3.3Het oordeel van de rechtbank
3.3.1
Feit 1
Op 20 november 2016 heeft de vader van [slachtoffer] bij de politie melding gemaakt van het vermoeden dat zijn veertienjarige dochter slachtoffer zou zijn van loverboy-praktijken.Zij zou contact hebben met een negentwintigjarige man, genaamd [verdachte] (verdachte). De verdachte heeft ter terechtzitting verklaard dat hij in de periode van 1 juli 2016 tot 20 november 2016 eenmaal bij hem thuis, in de gemeente Venlo, (buiten echt) ontuchtige handelingen heeft gepleegd met [slachtoffer] , geboren op [geboortedatum verdachte] 2002./
De verdachte heeft verklaard dat hij [verdachte] slechts tweemaal lijfelijk heeft ontmoet en dat hij enkel de eerste keer met haar seks heeft gehad. Hij wist toen dat ze minderjarig was. Tijdens de tweede ontmoeting heeft hij een verdere ‘relatie’ afgebroken, nadat hij naar zijn zeggen erachter was gekomen dat [verdachte] zelfs jonger was dan 16 jaar. [verdachte] heeft daarentegen verklaard dat zij de verdachte in de zomer van 2016 heeft leren kennen en dat hij op de hoogte was van het feit dat zij 13 jaar was. Zij heeft hem dat helemaal in het begin verteld. Zij hebben elkaar ongeveer 10 keer ontmoet en ze zouden ook ongeveer 10 keer seks hebben gehad in de woning van de verdachte. Zij heeft verklaard dat de verdachte met zijn geslachtsdeel in haar vagina is geweest en dat hij haar heeft gevingerd.

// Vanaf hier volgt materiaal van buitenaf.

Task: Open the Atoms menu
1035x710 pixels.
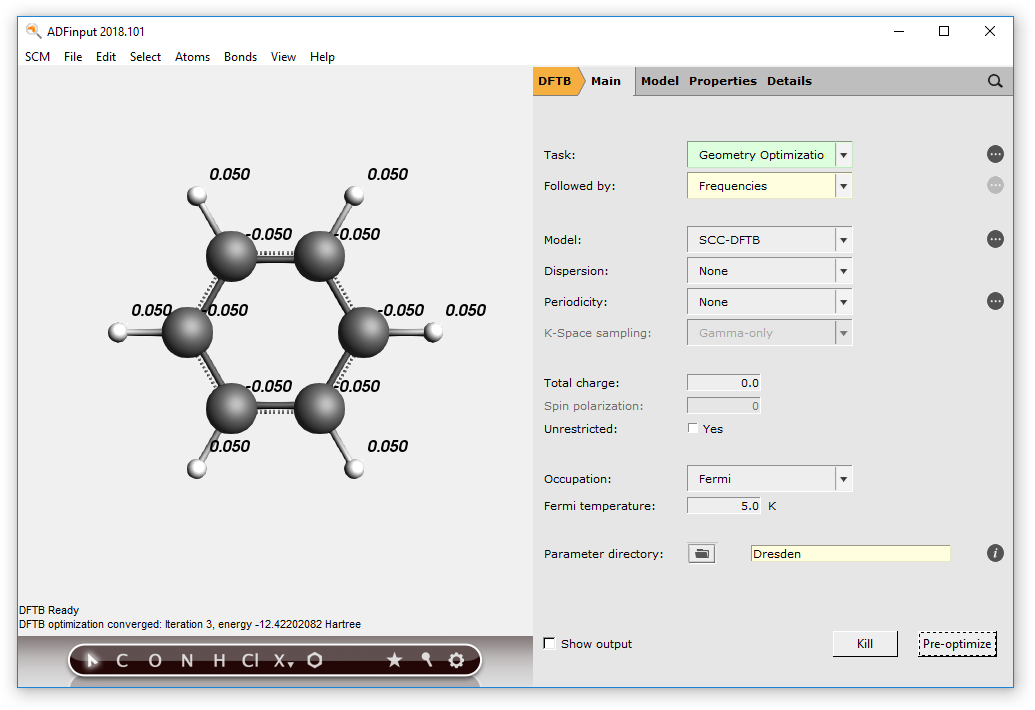Action: point(192,57)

Ter discussie staat of de verdachte eenmaal of meermalen seks heeft gehad met [verdachte] . De rechtbank hecht geen geloof aan de verklaring van de verdachte dat hij maar 1 keer seks heeft gehad met [verdachte] . Er is geen enkele aanwijzing dat de verklaring van de verdachte kloppend zou zijn. De rechtbank heeft daarentegen geen redenen te twijfelen aan de inhoud van de verklaring van [verdachte] . De rechtbank ziet niet in waarom [verdachte] daarover zou liegen en welk belang zij daarbij zou hebben. Ter ondersteuning van de verklaring van [verdachte] wijst de rechtbank naar de chatgesprekken tussen [verdachte] en de verdachtewaaruit -in onderlinge samenhang bezien- naar het oordeel van de rechtbank blijkt dat er meerdere (seksuele) contacten hebben plaatsgevonden. Uit die chats blijkt verder dat de verdachte al die tijd geweten heeft dat [verdachte] ‘te jong’ was maar niet dat hij daar op enig moment een probleem mee had.

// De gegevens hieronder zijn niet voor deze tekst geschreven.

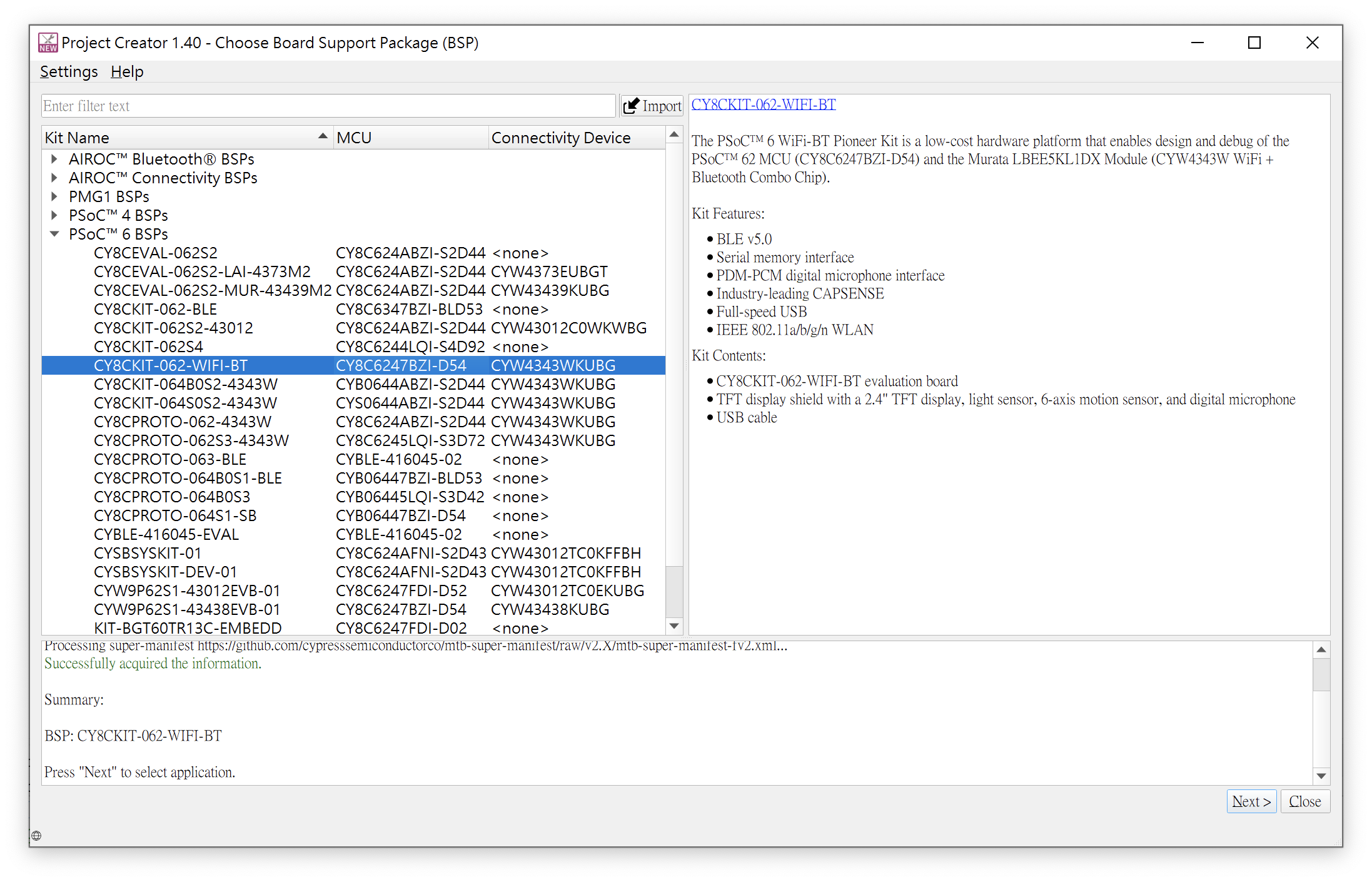Open the Help menu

Ten overvloede wijst de rechtbank erop dat het feit dat de verdachte heeft ontkend te hebben geweten dat [verdachte] nog geen 16 jaren oud was toen hij seksueel contact met haar had, niet afdoet aan een bewezenverklaring van het onder 1 ten laste gelegde. De leeftijd vormt een geobjectiveerd bestanddeel, waarover de verdachte geen wetenschap hoefde te hebben.

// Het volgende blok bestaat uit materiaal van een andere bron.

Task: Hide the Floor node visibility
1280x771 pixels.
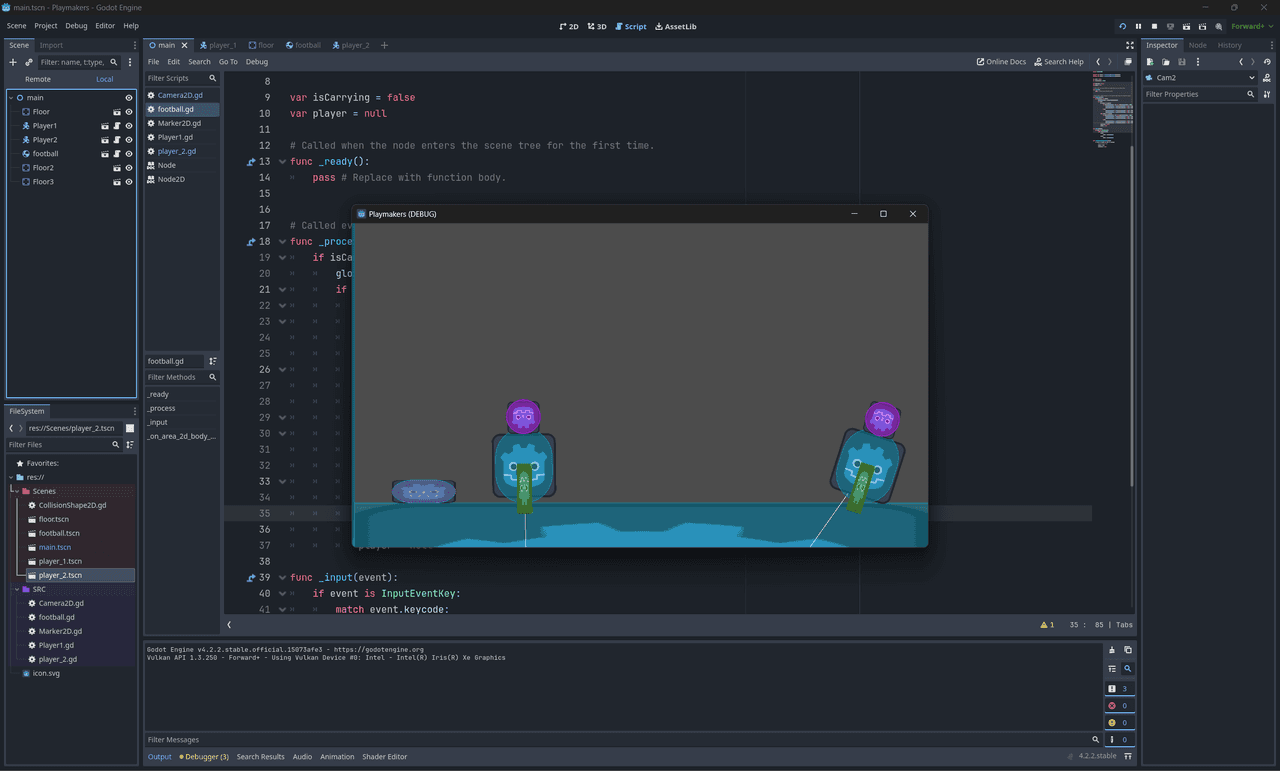Action: tap(129, 112)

De vaststelling dat [verdachte] nog geen 16 jaren oud was ten tijde van het ten laste gelegde is voldoende voor een bewezenverklaring daarvan.
Conclusie
Alles overwegende komt de rechtbank tot een bewezenverklaring van feit 1 als weergegeven onder 3.4, met dien verstande dat zij de bewezen verklaarde periode beperkt van 1 juli 2016 tot en met 20 november 2016, het moment waarop de vader van [verdachte] melding heeft gemaakt bij de politie. Niet is gebleken dat nadien nog enig seksueel contact heeft plaatsgevonden. De rechtbank zal de verdachte (partieel) vrijspreken van de ten laste gelegde seksuele gedragingen onder het tweede en vierde gedachtestreepje omdat daarvoor geen wettig en overtuigend bewijs is.
3.3.2
Feit 2
De verdachte heeft ter terechtzitting verklaard dat hij de bezitter is van twee telefoons, te weten een Sony smartphone D6503 en een Sony smartphone LT30p Xperia T.Deze telefoons zijn op 20 februari 2018 tijdens de doorzoeking van de woning aan de [adres] (onder de verdachte) in beslag genomen.Op de telefoon, te weten de Sony smartphone LT30p Xperia T, alsmede op de Lexar geheugenkaart uit de Sony smartphone D6503 is door verbalisant [verbalisant] (kinder)pornografisch materiaal aangetroffen, als door de officier van justitie ten laste gelegd. Niet ter discussie staat dat voor wat betreft de foto’s met bestandsnamen [bestandsnaam 5] , [bestandsnaam 6] , [bestandsnaam 7] , [bestandsnaam 8] een bewezenverklaring kan volgen. De verbalisanten hebben deze foto’s beoordeeld en gekenmerkt als kinderpornografisch afbeeldingen.De rechtbank ziet geen aanleiding om aan de conclusies van de verbalisanten te twijfelen en aldus zal daarvoor een bewezenverklaring volgen.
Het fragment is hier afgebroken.